Please reproduce word for word the lines of the records between the line holding "Image resolution: width=819" and the line holding "What are the", inclusive.

[Material provided start]

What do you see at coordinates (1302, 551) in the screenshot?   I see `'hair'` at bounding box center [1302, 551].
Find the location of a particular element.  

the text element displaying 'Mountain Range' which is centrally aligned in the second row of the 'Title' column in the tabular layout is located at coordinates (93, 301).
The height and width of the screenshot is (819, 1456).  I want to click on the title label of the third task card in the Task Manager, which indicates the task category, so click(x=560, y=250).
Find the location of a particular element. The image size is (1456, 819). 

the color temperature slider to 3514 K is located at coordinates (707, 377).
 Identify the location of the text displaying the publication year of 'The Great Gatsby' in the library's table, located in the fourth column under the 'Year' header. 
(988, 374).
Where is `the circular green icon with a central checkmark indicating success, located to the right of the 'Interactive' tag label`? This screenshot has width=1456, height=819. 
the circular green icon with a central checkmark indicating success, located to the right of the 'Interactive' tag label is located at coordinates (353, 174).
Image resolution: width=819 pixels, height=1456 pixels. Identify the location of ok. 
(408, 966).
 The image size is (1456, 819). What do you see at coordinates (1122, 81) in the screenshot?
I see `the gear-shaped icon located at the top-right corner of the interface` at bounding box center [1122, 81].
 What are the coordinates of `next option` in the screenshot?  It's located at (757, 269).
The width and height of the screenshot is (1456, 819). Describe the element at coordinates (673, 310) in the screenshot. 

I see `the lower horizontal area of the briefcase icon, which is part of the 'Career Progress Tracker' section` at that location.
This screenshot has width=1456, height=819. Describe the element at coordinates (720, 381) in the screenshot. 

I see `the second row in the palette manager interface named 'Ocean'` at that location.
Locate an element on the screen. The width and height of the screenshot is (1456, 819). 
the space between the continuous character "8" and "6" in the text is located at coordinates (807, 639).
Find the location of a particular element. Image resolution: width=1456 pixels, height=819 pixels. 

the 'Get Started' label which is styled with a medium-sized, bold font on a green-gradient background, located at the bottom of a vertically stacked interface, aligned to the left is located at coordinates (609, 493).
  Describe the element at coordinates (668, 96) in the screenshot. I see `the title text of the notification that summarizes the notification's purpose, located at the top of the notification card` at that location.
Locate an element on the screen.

[Material provided end]

Full solution
Image resolution: width=819 pixels, height=1456 pixels. Identify the location of ok. 
(408, 966).
 The image size is (1456, 819). What do you see at coordinates (1122, 81) in the screenshot?
I see `the gear-shaped icon located at the top-right corner of the interface` at bounding box center [1122, 81].
 What are the coordinates of `next option` in the screenshot?  It's located at (757, 269).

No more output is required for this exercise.